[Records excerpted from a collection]

## Start

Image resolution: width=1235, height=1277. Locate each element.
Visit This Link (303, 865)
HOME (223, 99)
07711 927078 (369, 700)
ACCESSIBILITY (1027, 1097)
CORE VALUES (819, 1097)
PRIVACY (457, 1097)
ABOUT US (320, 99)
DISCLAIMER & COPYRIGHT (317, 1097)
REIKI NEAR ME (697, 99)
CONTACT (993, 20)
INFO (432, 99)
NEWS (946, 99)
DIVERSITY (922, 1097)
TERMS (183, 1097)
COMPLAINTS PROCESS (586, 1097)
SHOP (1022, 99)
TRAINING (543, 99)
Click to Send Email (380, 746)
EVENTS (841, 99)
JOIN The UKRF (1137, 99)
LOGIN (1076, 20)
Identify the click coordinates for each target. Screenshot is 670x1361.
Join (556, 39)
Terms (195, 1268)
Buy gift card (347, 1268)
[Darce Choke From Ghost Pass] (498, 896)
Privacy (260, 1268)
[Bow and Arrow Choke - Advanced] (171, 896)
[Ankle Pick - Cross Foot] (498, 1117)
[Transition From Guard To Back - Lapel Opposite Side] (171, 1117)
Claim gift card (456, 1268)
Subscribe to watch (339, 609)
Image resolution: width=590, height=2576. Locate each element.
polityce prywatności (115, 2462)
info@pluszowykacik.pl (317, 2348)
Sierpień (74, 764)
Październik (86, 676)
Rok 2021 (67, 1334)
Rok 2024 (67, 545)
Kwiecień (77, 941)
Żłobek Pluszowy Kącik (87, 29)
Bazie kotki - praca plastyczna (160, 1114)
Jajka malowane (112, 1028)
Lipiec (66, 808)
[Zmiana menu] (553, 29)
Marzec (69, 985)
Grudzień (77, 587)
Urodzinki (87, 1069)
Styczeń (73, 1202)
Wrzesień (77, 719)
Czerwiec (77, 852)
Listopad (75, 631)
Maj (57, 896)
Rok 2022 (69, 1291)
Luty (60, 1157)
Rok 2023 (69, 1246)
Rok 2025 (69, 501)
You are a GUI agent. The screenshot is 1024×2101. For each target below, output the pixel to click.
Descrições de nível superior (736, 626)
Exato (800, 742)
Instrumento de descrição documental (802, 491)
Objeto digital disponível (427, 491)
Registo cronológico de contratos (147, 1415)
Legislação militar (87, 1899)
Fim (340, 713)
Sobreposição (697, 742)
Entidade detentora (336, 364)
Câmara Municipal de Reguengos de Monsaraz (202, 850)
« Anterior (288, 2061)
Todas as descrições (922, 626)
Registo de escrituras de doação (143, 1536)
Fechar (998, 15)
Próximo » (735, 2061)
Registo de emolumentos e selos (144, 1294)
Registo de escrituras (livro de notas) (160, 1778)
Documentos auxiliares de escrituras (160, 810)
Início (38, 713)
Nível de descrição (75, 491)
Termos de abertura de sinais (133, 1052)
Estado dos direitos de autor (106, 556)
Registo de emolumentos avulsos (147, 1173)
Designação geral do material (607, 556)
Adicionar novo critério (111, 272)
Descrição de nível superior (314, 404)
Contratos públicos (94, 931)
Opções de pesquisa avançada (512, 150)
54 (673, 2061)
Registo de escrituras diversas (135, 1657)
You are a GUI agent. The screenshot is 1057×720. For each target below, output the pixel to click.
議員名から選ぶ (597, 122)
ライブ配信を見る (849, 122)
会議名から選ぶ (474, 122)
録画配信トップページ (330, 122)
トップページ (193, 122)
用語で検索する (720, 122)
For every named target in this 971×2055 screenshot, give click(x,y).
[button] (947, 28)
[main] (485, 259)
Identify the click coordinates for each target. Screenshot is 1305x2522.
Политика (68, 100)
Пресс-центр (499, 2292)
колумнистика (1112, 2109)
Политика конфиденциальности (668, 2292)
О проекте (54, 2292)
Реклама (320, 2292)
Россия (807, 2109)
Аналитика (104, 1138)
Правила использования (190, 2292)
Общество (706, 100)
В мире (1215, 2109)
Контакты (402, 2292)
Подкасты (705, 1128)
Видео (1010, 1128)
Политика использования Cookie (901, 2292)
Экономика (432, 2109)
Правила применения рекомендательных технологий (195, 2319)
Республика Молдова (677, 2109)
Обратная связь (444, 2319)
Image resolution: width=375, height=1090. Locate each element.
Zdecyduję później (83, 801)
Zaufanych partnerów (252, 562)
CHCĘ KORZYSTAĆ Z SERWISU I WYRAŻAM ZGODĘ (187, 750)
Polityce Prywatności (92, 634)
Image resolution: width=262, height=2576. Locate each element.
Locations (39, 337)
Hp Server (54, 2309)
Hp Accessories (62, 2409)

## End

[What you need to do] Write out all of the material again, replacing "Subscribe to watch" with "Subscribe to view" and leaving everything else unchanged.

[Task answer]
Image resolution: width=1235, height=1277. Locate each element.
Visit This Link (303, 865)
HOME (223, 99)
07711 927078 (369, 700)
ACCESSIBILITY (1027, 1097)
CORE VALUES (819, 1097)
PRIVACY (457, 1097)
ABOUT US (320, 99)
DISCLAIMER & COPYRIGHT (317, 1097)
REIKI NEAR ME (697, 99)
CONTACT (993, 20)
INFO (432, 99)
NEWS (946, 99)
DIVERSITY (922, 1097)
TERMS (183, 1097)
COMPLAINTS PROCESS (586, 1097)
SHOP (1022, 99)
TRAINING (543, 99)
Click to Send Email (380, 746)
EVENTS (841, 99)
JOIN The UKRF (1137, 99)
LOGIN (1076, 20)
Identify the click coordinates for each target. Screenshot is 670x1361.
Join (556, 39)
Terms (195, 1268)
Buy gift card (347, 1268)
[Darce Choke From Ghost Pass] (498, 896)
Privacy (260, 1268)
[Bow and Arrow Choke - Advanced] (171, 896)
[Ankle Pick - Cross Foot] (498, 1117)
[Transition From Guard To Back - Lapel Opposite Side] (171, 1117)
Claim gift card (456, 1268)
Subscribe to view (339, 609)
Image resolution: width=590, height=2576. Locate each element.
polityce prywatności (115, 2462)
info@pluszowykacik.pl (317, 2348)
Sierpień (74, 764)
Październik (86, 676)
Rok 2021 (67, 1334)
Rok 2024 (67, 545)
Kwiecień (77, 941)
Żłobek Pluszowy Kącik (87, 29)
Bazie kotki - praca plastyczna (160, 1114)
Jajka malowane (112, 1028)
Lipiec (66, 808)
[Zmiana menu] (553, 29)
Marzec (69, 985)
Grudzień (77, 587)
Urodzinki (87, 1069)
Styczeń (73, 1202)
Wrzesień (77, 719)
Czerwiec (77, 852)
Listopad (75, 631)
Maj (57, 896)
Rok 2022 (69, 1291)
Luty (60, 1157)
Rok 2023 (69, 1246)
Rok 2025 (69, 501)
You are a GUI agent. The screenshot is 1024×2101. For each target below, output the pixel to click.
Descrições de nível superior (736, 626)
Exato (800, 742)
Instrumento de descrição documental (802, 491)
Objeto digital disponível (427, 491)
Registo cronológico de contratos (147, 1415)
Legislação militar (87, 1899)
Fim (340, 713)
Sobreposição (697, 742)
Entidade detentora (336, 364)
Câmara Municipal de Reguengos de Monsaraz (202, 850)
« Anterior (288, 2061)
Todas as descrições (922, 626)
Registo de escrituras de doação (143, 1536)
Fechar (998, 15)
Próximo » (735, 2061)
Registo de emolumentos e selos (144, 1294)
Registo de escrituras (livro de notas) (160, 1778)
Documentos auxiliares de escrituras (160, 810)
Início (38, 713)
Nível de descrição (75, 491)
Termos de abertura de sinais (133, 1052)
Estado dos direitos de autor (106, 556)
Registo de emolumentos avulsos (147, 1173)
Designação geral do material (607, 556)
Adicionar novo critério (111, 272)
Descrição de nível superior (314, 404)
Contratos públicos (94, 931)
Opções de pesquisa avançada (512, 150)
54 (673, 2061)
Registo de escrituras diversas (135, 1657)
You are a GUI agent. The screenshot is 1057×720. For each target below, output the pixel to click.
議員名から選ぶ (597, 122)
ライブ配信を見る (849, 122)
会議名から選ぶ (474, 122)
録画配信トップページ (330, 122)
トップページ (193, 122)
用語で検索する (720, 122)
For every named target in this 971×2055 screenshot, give click(x,y).
[button] (947, 28)
[main] (485, 259)
Identify the click coordinates for each target. Screenshot is 1305x2522.
Политика (68, 100)
Пресс-центр (499, 2292)
колумнистика (1112, 2109)
Политика конфиденциальности (668, 2292)
О проекте (54, 2292)
Реклама (320, 2292)
Россия (807, 2109)
Аналитика (104, 1138)
Правила использования (190, 2292)
Общество (706, 100)
В мире (1215, 2109)
Контакты (402, 2292)
Подкасты (705, 1128)
Видео (1010, 1128)
Политика использования Cookie (901, 2292)
Экономика (432, 2109)
Правила применения рекомендательных технологий (195, 2319)
Республика Молдова (677, 2109)
Обратная связь (444, 2319)
Image resolution: width=375, height=1090. Locate each element.
Zdecyduję później (83, 801)
Zaufanych partnerów (252, 562)
CHCĘ KORZYSTAĆ Z SERWISU I WYRAŻAM ZGODĘ (187, 750)
Polityce Prywatności (92, 634)
Image resolution: width=262, height=2576. Locate each element.
Locations (39, 337)
Hp Server (54, 2309)
Hp Accessories (62, 2409)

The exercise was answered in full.